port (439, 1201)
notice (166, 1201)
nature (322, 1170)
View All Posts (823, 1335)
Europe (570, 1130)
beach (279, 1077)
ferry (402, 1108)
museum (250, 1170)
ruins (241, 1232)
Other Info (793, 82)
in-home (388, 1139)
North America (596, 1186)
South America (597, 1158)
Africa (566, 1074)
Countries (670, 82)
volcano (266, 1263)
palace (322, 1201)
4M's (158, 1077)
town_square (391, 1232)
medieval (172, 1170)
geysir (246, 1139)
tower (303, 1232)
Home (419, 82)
--
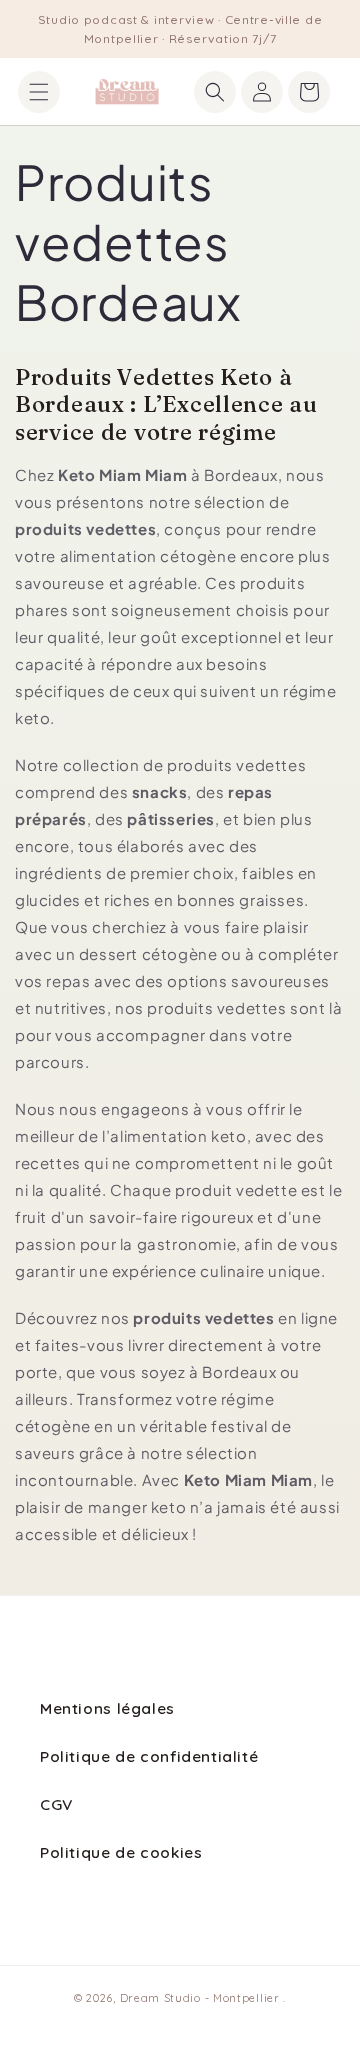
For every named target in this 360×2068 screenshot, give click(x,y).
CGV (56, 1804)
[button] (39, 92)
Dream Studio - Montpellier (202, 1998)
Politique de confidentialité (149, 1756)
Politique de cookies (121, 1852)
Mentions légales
--
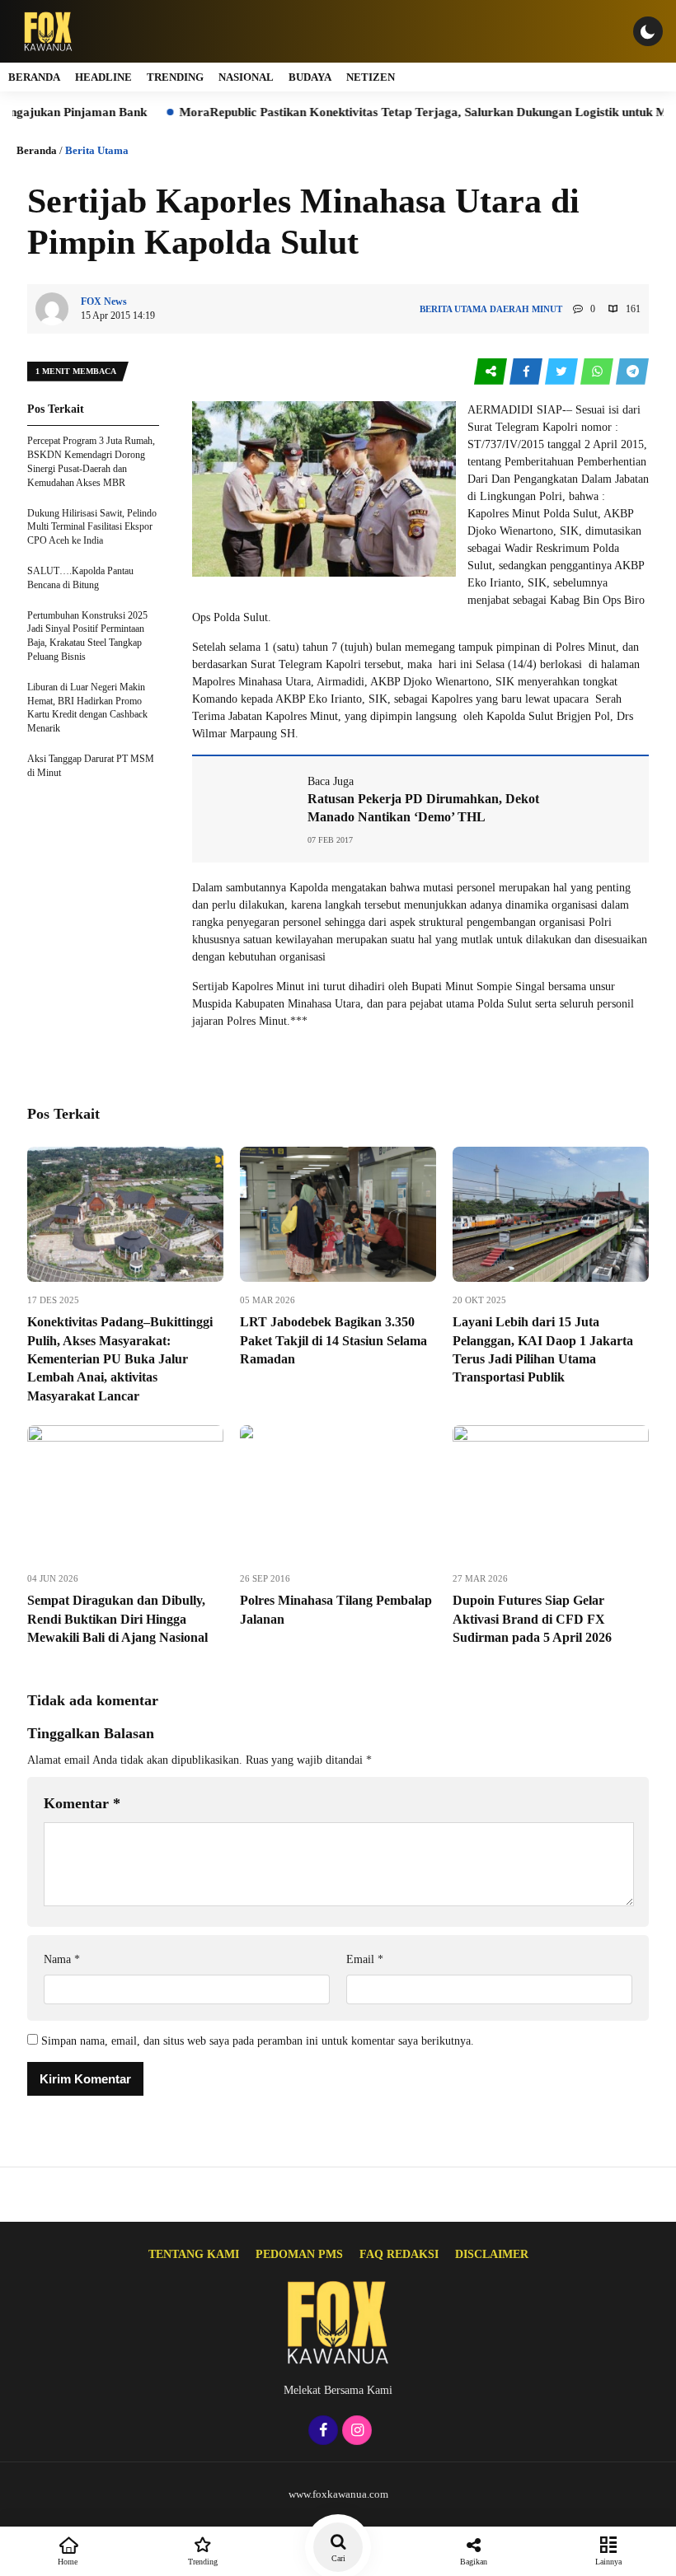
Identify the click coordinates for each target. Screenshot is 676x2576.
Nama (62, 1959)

** Required action **
From the entries above, extract only the lines running from the one containing "[button] (39, 92)" through the one containing "Mentions légales", inclusive.

** Exercise result **
[button] (39, 92)
Dream Studio - Montpellier (202, 1998)
Politique de confidentialité (149, 1756)
Politique de cookies (121, 1852)
Mentions légales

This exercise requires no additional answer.